Learn what options are, how calls and puts work, and why traders use them. Real examples with AAPL. Try our free simulator.
Imagine You Could Lock In a Price — On Anything
Let's say you're apartment hunting in a hot market. You find a place you love listed at $300,000, but you need 30 days to secure financing. The seller agrees to a deal: you pay them $5,000 now, and in return, they guarantee you the right to buy the apartment at $300,000 any time in the next 30 days — no matter what happens to the market.
If the neighborhood blows up and the apartment jumps to $350,000? You still buy at $300,000. You just made $45,000 (minus your $5,000 deposit). If the market crashes and the place drops to $250,000? You walk away. You lose the $5,000, but that's it.
That $5,000 deposit? In the options world, it's called a premium. The $300,000 locked-in price? That's your strike price. The 30-day window? That's your expiration date. And the whole arrangement? That's essentially a call option.
Congratulations — you already understand the core concept of options trading. Now let's make it official.
The two building blocks of all options strategies: calls (bullish) and puts (bearish).

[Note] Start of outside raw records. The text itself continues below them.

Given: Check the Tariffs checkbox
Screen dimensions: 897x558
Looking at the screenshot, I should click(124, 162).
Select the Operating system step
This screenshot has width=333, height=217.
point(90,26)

What Exactly Is an Option?
An option is a financial contract that gives you the right, but not the obligation, to buy or sell a stock at a specific price before a specific date. That "right, not obligation" part is everything. It's what separates options from simply buying or selling shares.
There are two types of options, and every strategy you'll ever learn is built from these two building blocks:
Call Options — The Right to Buy
A call option gives you the right to buy 100 shares of a stock at the strike price before expiration. You buy calls when you think a stock is going up. It's a bullish bet.
Think of it like a coupon that locks in today's price. If the stock rallies past your strike price, your call becomes more valuable. If the stock drops, your call loses value — but the most you can lose is what you paid for it.
Put Options — The Right to Sell
A put option gives you the right to sell 100 shares at the strike price before expiration. You buy puts when you think a stock is going down — or when you want to protect shares you already own. It's essentially insurance for your portfolio.
Imagine you own 100 shares of a company and you're worried about a crash. A put option guarantees you a minimum selling price, no matter how far the stock drops. Peace of mind has a price — and that price is the premium.
💡 Quick memory trick: Call = "Call it up to you" (buy). Put = "Put it away from you" (sell). Calls profit when stocks go up. Puts profit when stocks go down.
The Four Building Blocks of Every Option
Every single options contract — whether it's a simple call or a complex four-leg iron condor — is defined by just four elements. Nail these and you'll be able to read any options trade.
Every options contract is defined by these four elements.
1. Underlying Asset
This is the stock (or ETF, or index) the option is based on. When you hear "an AAPL $185 call," AAPL is the underlying. One options contract always controls 100 shares of the underlying stock. This is why options give you leverage — you're controlling 100 shares without buying 100 shares.
2. Strike Price
The strike price is the price at which you have the right to buy (call) or sell (put) the underlying stock. It's your target price, locked into the contract. If you own an AAPL $185 call, you have the right to buy AAPL at $185 per share, regardless of where the stock actually trades.
3. Expiration Date
Options don't last forever — that's part of the deal. The expiration date is the deadline. After that date, the option ceases to exist. You'll see weekly options (expire every Friday), monthly options (third Friday of the month), and LEAPS (Long-term Equity AnticiPation Securities) that can last up to two years.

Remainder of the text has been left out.